◆ What to produce: Go to the line holding "You are a GUI" in the data below. Return it and each line after it through the last, exactly, and skip the pictures.

(Records from a dataset)
- - - - -

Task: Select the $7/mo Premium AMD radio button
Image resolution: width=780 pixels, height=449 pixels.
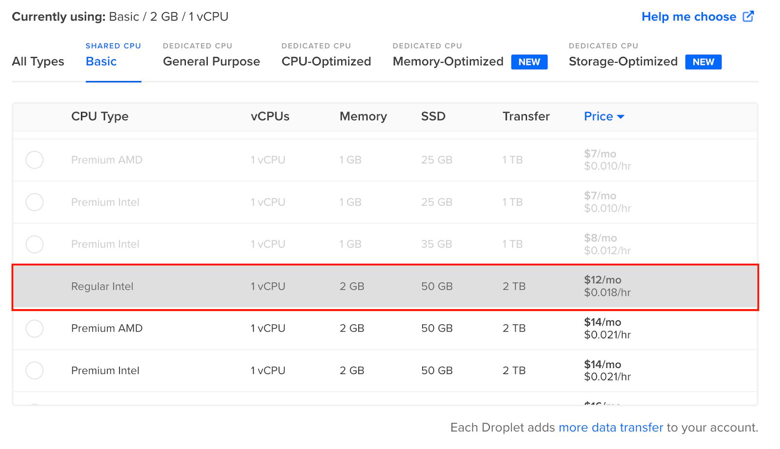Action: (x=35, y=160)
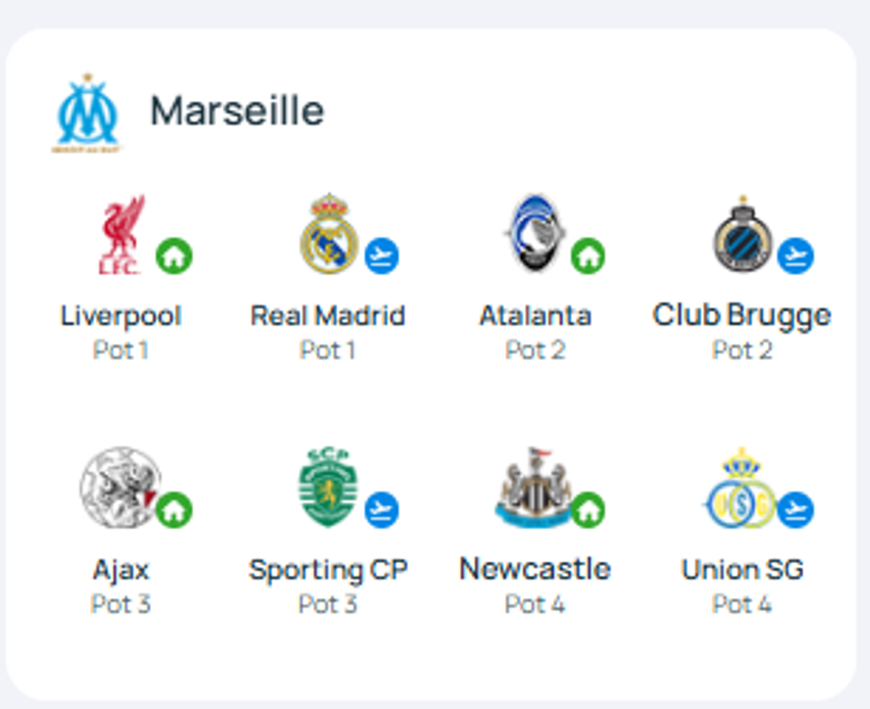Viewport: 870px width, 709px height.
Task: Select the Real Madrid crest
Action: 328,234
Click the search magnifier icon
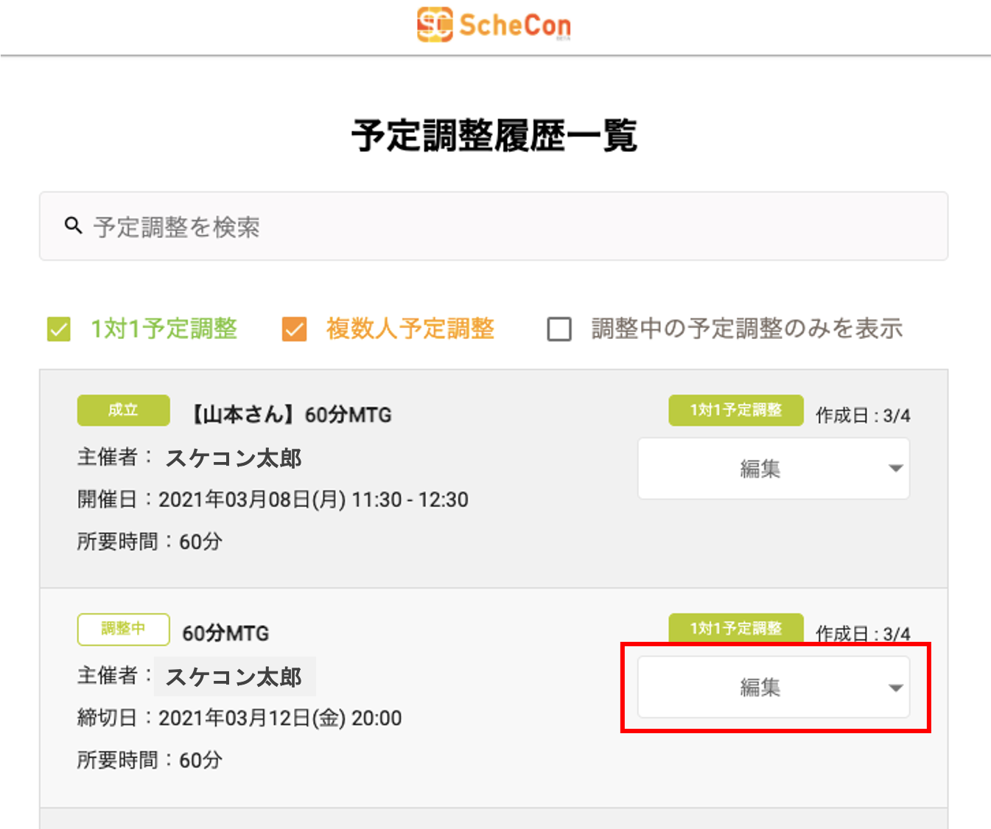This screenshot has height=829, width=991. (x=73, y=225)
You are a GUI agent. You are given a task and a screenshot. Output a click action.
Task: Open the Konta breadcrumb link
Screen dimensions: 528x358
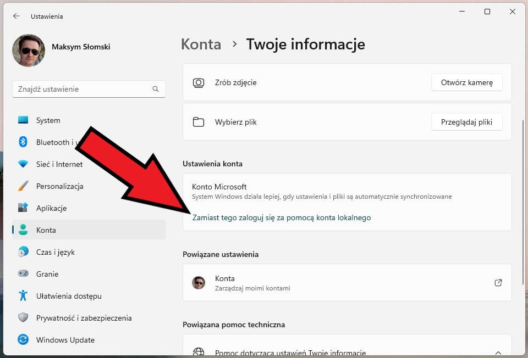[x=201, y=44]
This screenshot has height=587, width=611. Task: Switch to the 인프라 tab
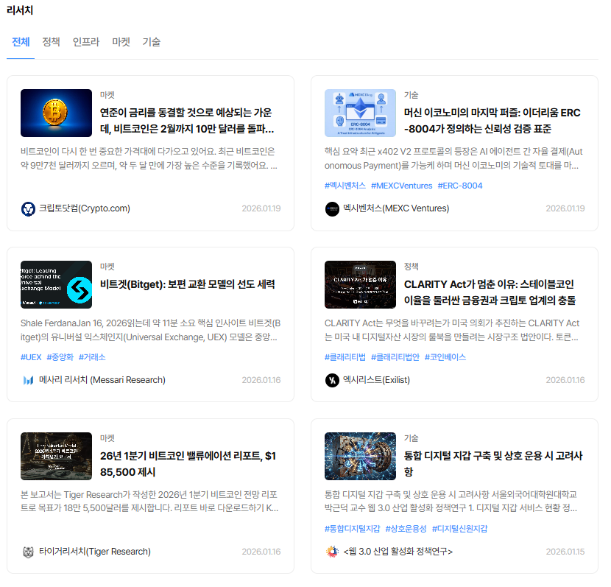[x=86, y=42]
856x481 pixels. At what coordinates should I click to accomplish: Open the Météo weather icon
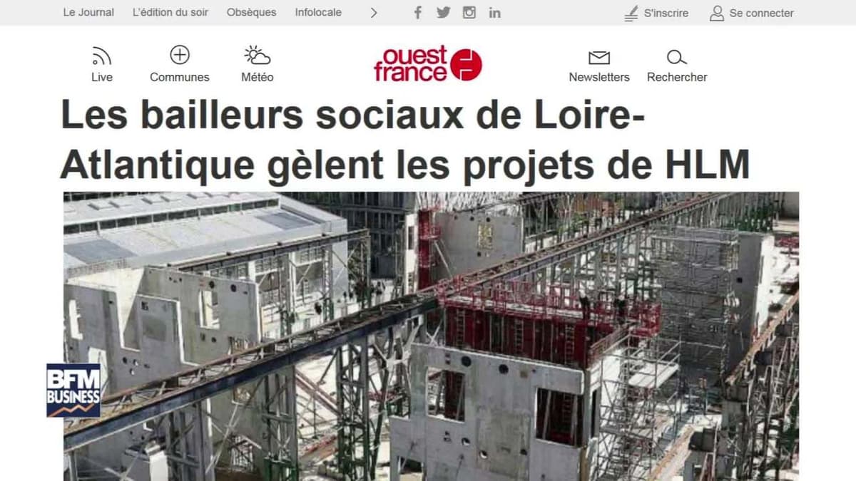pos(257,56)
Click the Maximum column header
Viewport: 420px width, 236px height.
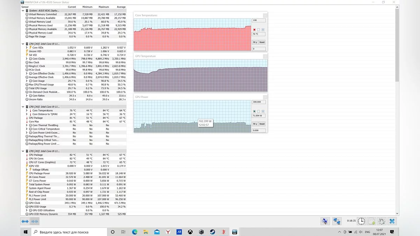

- - - - -

◆ Solution:
You are a GUI agent. You are given a task and a screenshot. Output a click action.
Task: Open the Konta breadcrumb link
Screen dimensions: 528x358
[x=201, y=44]
This screenshot has height=587, width=611. Task: Switch to the 인프라 tab
[x=86, y=42]
856x481 pixels. At what coordinates should I click to accomplish: Open the Météo weather icon
pos(257,56)
Click the Maximum column header
Viewport: 420px width, 236px height.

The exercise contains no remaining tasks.